Le musée Soulages à Rodez : une révolution culturelle ?

Pour Rodez, discrète préfecture de l’Aveyron, l’ouverture du musée Soulages fin 2012 – accompagnée de celle d’un multiplexe, puis du réaménagement du site de l’ancien hôpital – constituera un vrai bouleversement urbain, mais aussi l’occasion d’un repositionnement culturel et touristique.

Enquête d’Antoine Loubière.

Dole, l’attrait d’un patrimoine partagé

Avec ses 26 000 habitants, Dole, “ville d’art et d’histoire”, ne conçoit son avenir que dans le cadre de sa communauté d’agglomération (41 communes pour 50 000 habitants). Le plan d’aménagement Dole 2010-2025 couvre ainsi l’ensemble de ce territoire, du vaste secteur historique sauvegardé en centre-ville jusqu’aux quartiers de “seconde périphérie” , avec une grande attention portée à la qualité et au confort environnementaux. Une “ville éco-citoyenne”, selon la formule de son maire.

Reportage, par Annie Zimmermann, journaliste.

Cluny 2010

Ce programme de festivités et événements culturels, lancé dans le Jura en septembre 2009 et qui se terminera fin 2010, célèbre le 1 100e anniversaire de la création de l’abbaye de Cluny, à l’origine d’un mouvement réformateur initié en France puis étendu à plusieurs pays d’Europe (Allemagne, Italie, Espagne, Suisse, Grande-Bretagne) avec un réseau total de 1 400 filiales. C’est en effet des monastères jurassiens de Baume-les-Messieurs et de Grigny que seraient partis, en 909-910, douze moines, pour fonder, sous l’autorité de l’abbé Bernon, la Maior Ecclesia. La Fédération des sites clunisiens est maître d’œuvre de cette manifestation d’envergure : visites, spectacles, concerts, expositions, ateliers, conférences, colloques, rencontres, marches, rallyes, etc. sont l’occasion de (re)découvrir la richesse du patrimoine clunisien, sous sa forme bâtie, artistique, culturelle et spirituelle.

Dis-moi qui est la plus créative…

Sous l’effet des politiques incitatives de l’Europe, l’économie créative s’invite aussi dans les capitales européennes de la culture. Tandis que la Ruhr l’érige en ressort exemplaire de sa mutation, les métropoles françaises oscillent entre l’acculturation, le zèle ou l’exploration de voies de soutien à la création plus inédites.

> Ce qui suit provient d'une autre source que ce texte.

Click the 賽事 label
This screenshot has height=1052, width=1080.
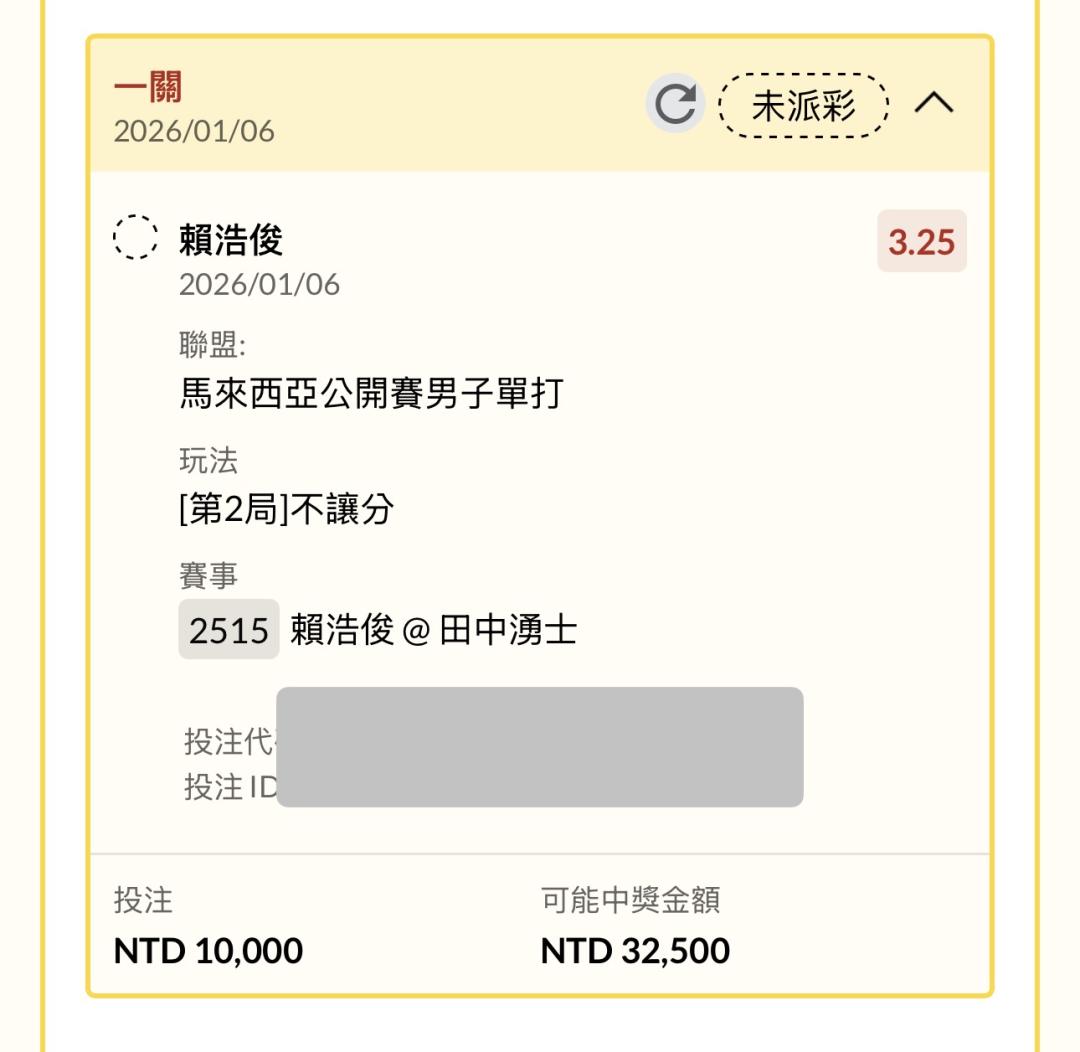[208, 576]
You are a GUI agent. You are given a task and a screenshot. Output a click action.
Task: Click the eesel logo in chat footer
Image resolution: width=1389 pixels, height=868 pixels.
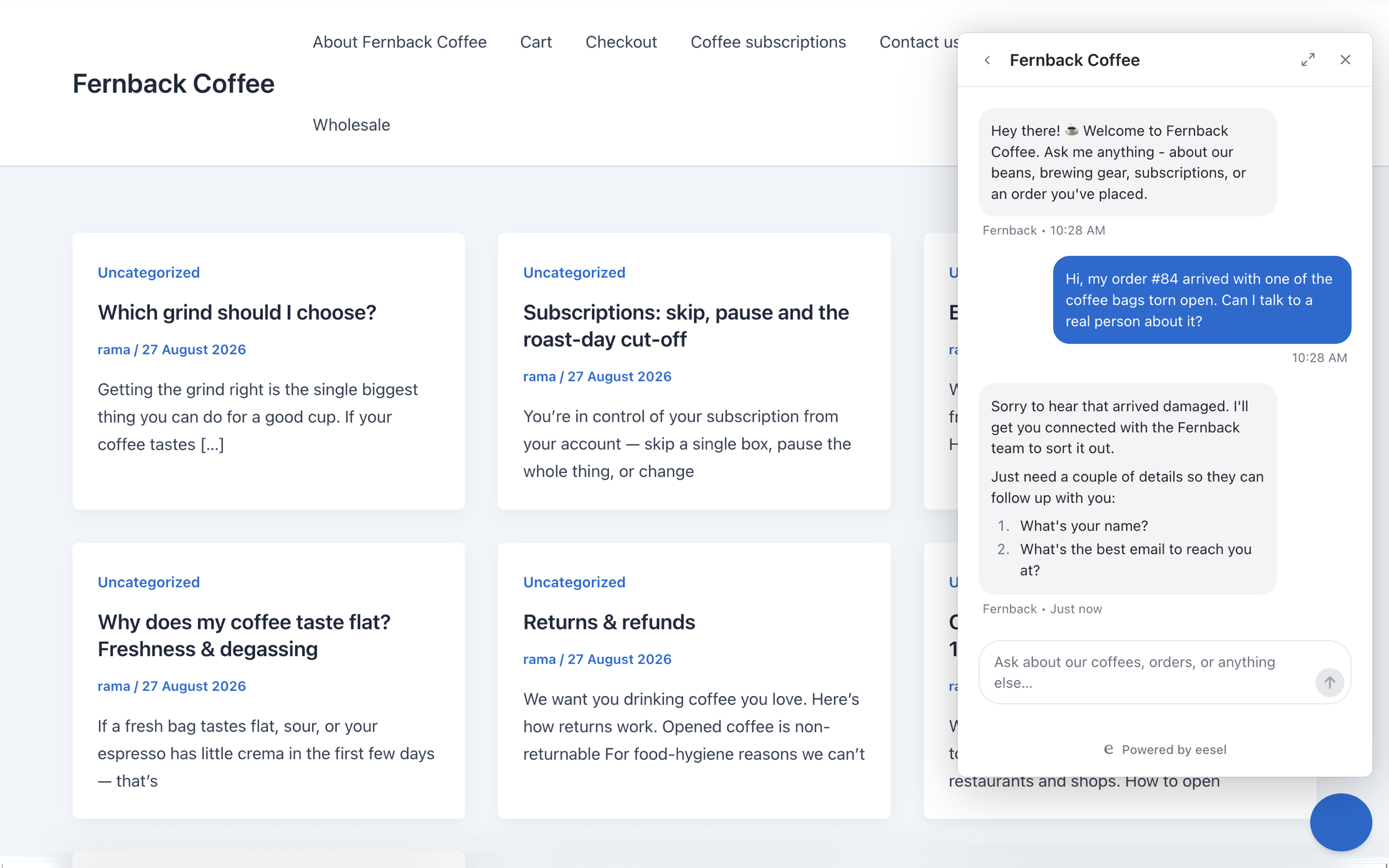(1108, 749)
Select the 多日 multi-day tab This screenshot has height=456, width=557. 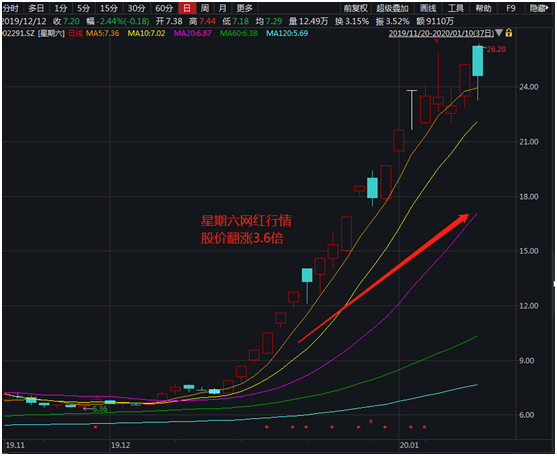pyautogui.click(x=37, y=8)

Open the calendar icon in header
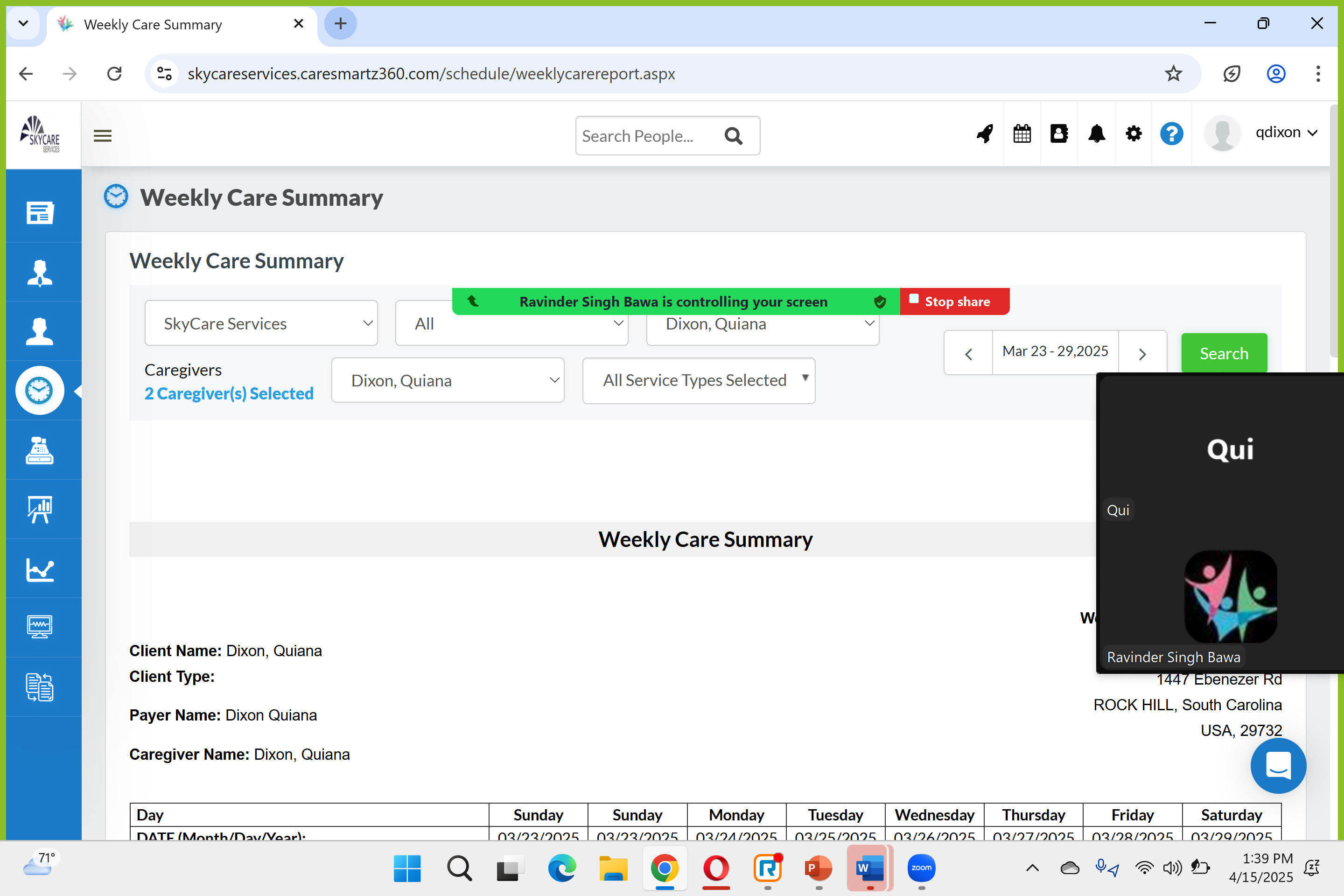1022,134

Enquête, par Françoise Moiroux, journaliste.

Les capitales européennes de la culture : des villes créatives ?

Une génération s’est écoulée depuis le lancement de la première “ville européenne de la culture”, Athènes, en 1985. Vingt-cinq ans après, comment et en quoi cette opération a-t-elle évolué, qu’apporte-t-elle aux villes sélectionnées et quel bilan peut-on en dresser ?

Historique et analyse par Boris Grésillon, maître de conférences en géographie (Université de Provence et UMR Telemme).

Et vogue la stratégie !

Appliqués à Montréal, les critères de Richard Florida sur la ville créative ont induit de curieuses évolutions dans les palmarès successifs des villes canadiennes. Intrigués, Luc Noppen et Lucie K. Morisset, enseignants-chercheurs à l’Université du Québec à Montréal, ont cherché à comprendre pourquoi. Ils analysent ici les stratégies mises en œuvre par les décideurs locaux pour conforter la vocation créative de Montréal, alors même que la ville était déjà très identifiée à la culture. La série de projets d’un urbanisme stratégico-culturel pensé pour séduire la classe créative n’a pas débouché sur les résultats attendus. La ville résiste à sa mise en compétition…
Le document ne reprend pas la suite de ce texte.